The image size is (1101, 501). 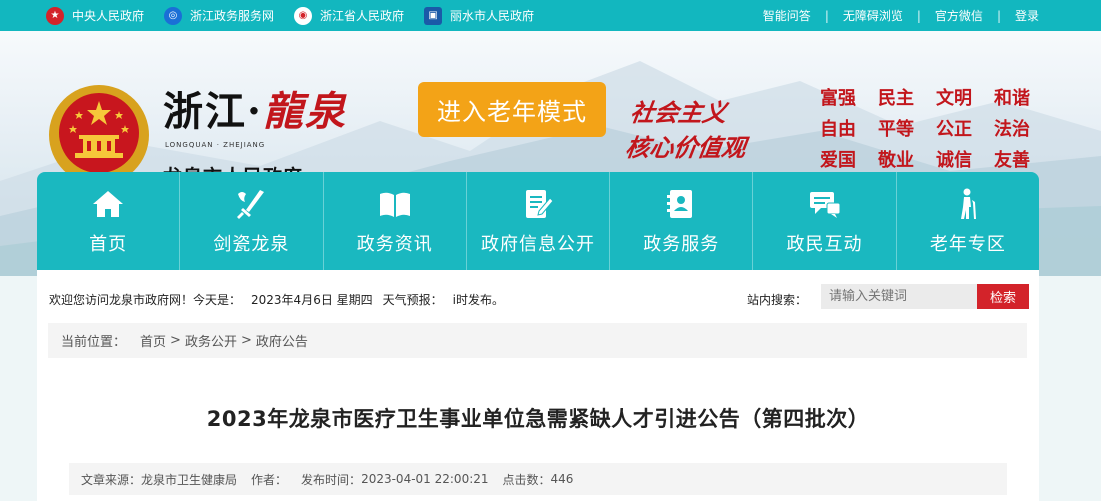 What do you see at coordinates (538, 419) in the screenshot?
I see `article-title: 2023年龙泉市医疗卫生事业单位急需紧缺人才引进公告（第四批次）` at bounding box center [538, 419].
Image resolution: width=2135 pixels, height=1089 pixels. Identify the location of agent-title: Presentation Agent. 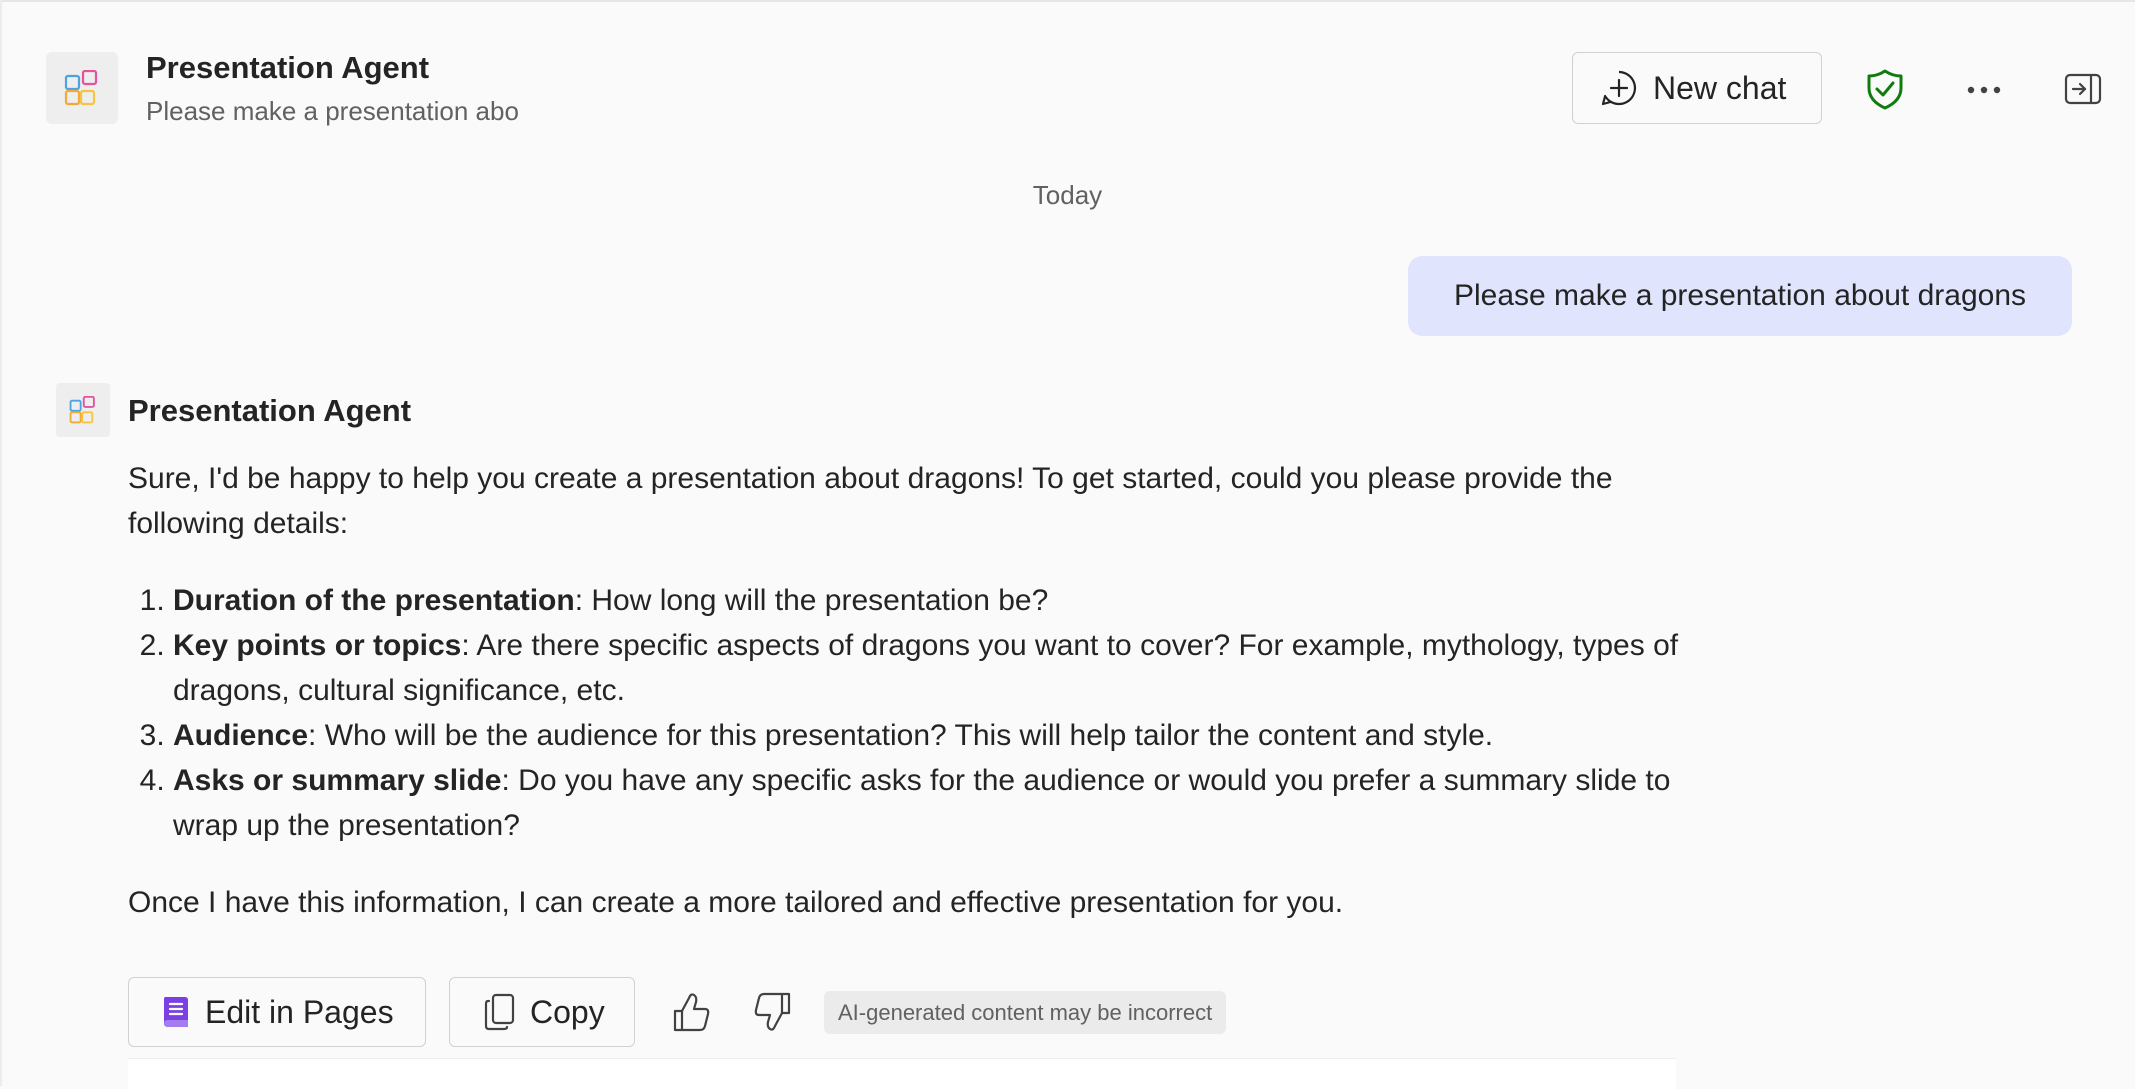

+ + + + +

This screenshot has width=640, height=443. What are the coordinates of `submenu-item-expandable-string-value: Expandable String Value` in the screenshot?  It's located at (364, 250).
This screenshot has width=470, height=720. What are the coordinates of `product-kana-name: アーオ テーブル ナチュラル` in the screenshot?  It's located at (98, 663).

+ + + + +

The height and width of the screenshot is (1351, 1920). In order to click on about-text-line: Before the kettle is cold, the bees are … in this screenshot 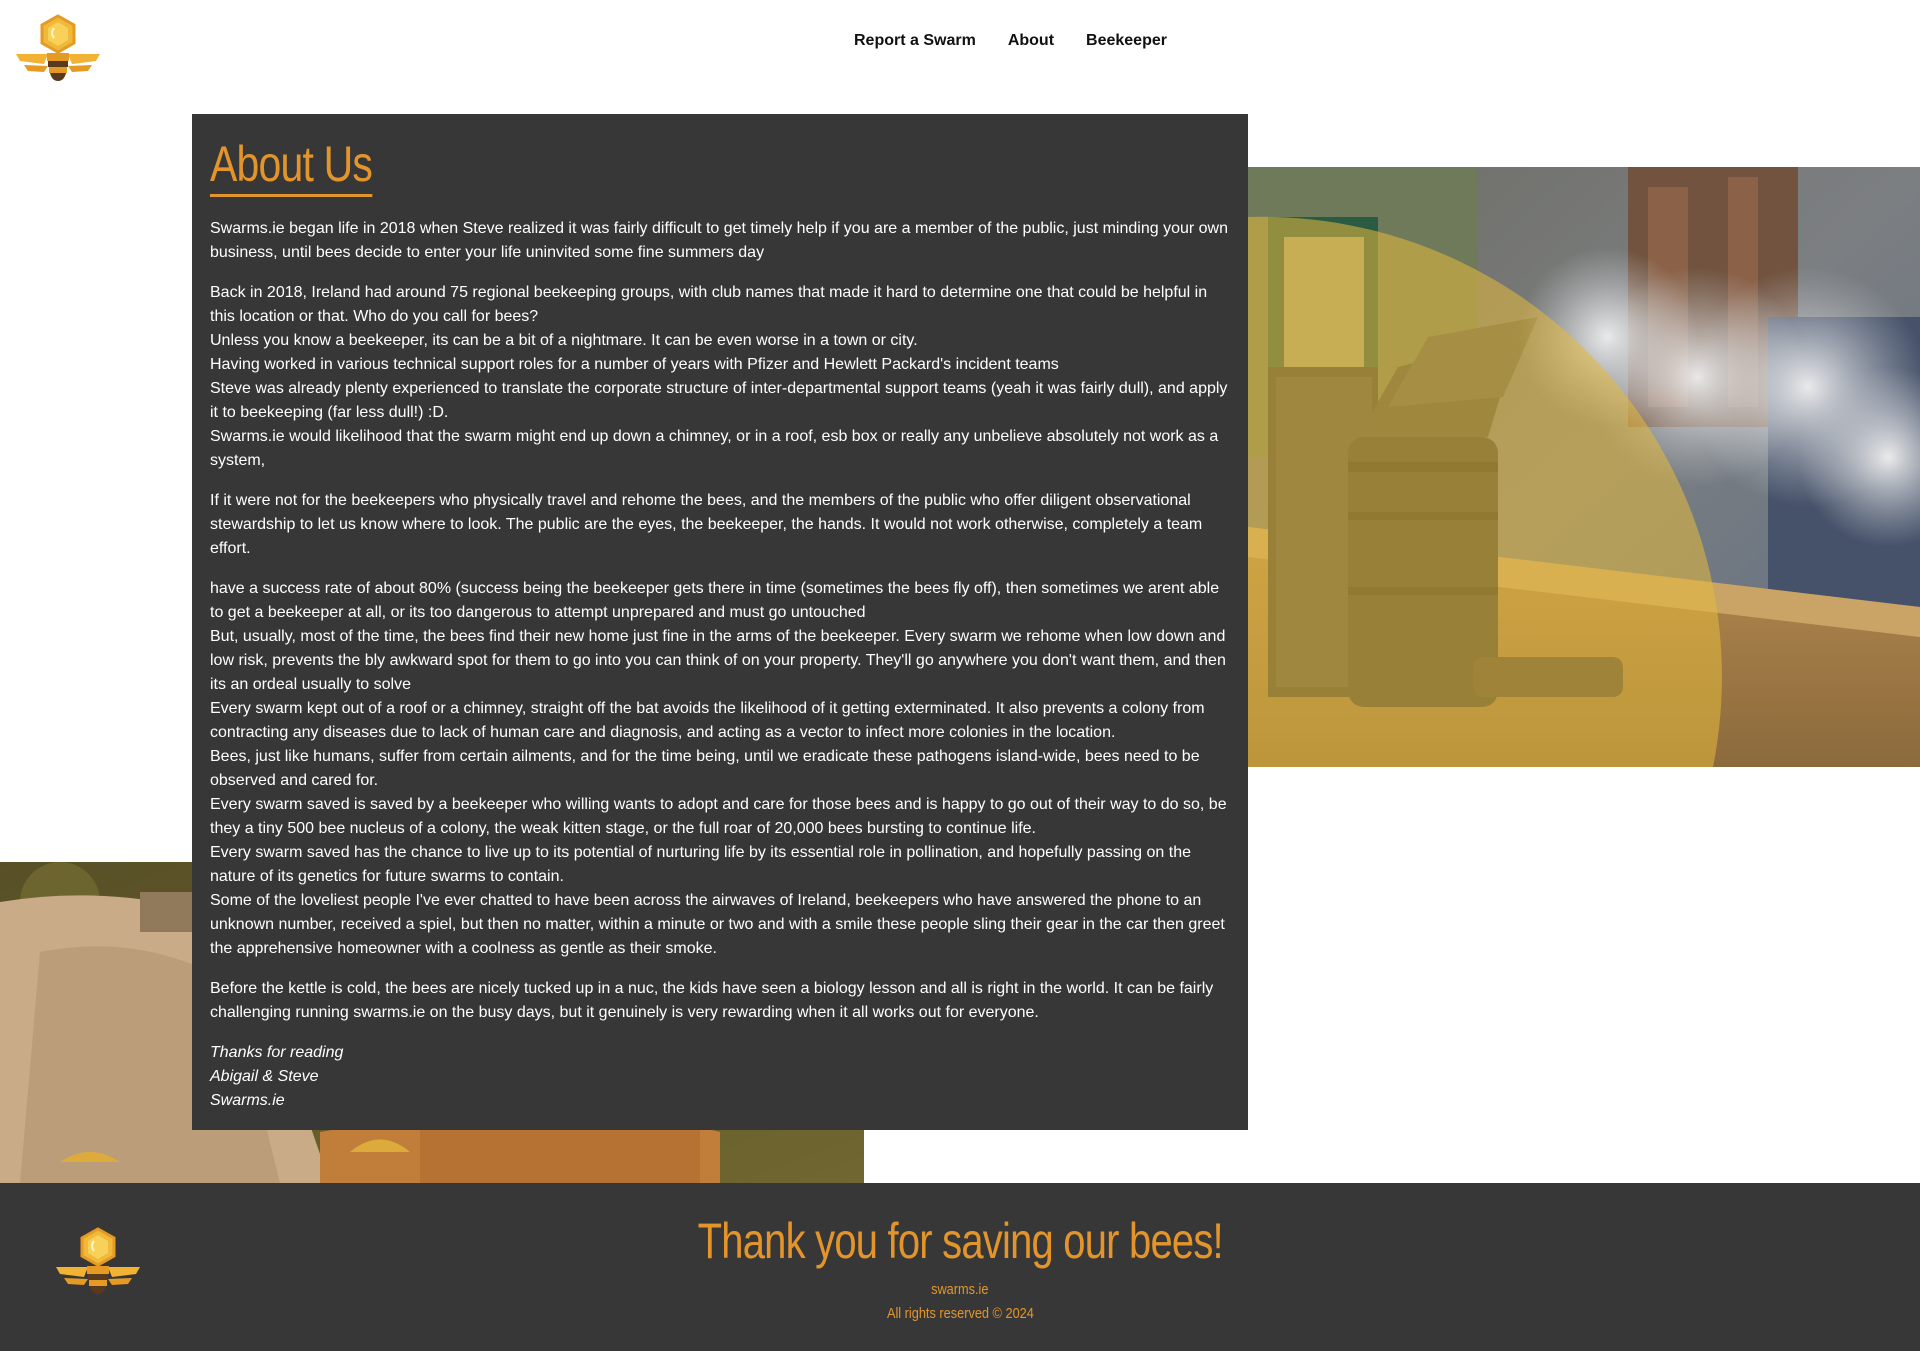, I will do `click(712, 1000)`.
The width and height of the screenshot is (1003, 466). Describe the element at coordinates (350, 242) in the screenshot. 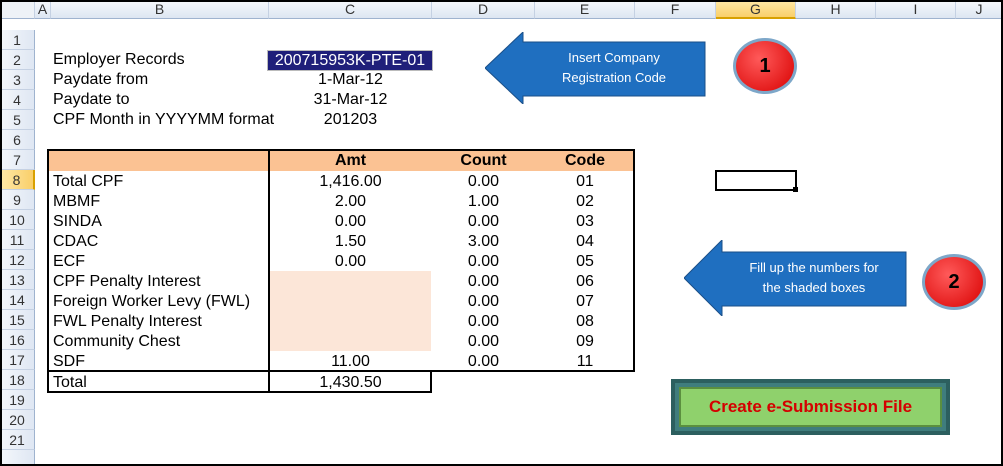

+ + + + +

EXERCISE OBJECTIVE: Convert the entries from the line containing "This screenshot has width=640, height=443." through the line containing "This screenshot has width=470, height=720.", inclusive, into a JSON list of strings, one string per line, leaving out blank lines.

SOLVED PROBLEM:
[
  "This screenshot has width=640, height=443. What are the coordinates of `submenu-item-expandable-string-value: Expandable String Value` in the screenshot?  It's located at (364, 250).",
  "This screenshot has width=470, height=720. What are the coordinates of `product-kana-name: アーオ テーブル ナチュラル` in the screenshot?  It's located at (98, 663)."
]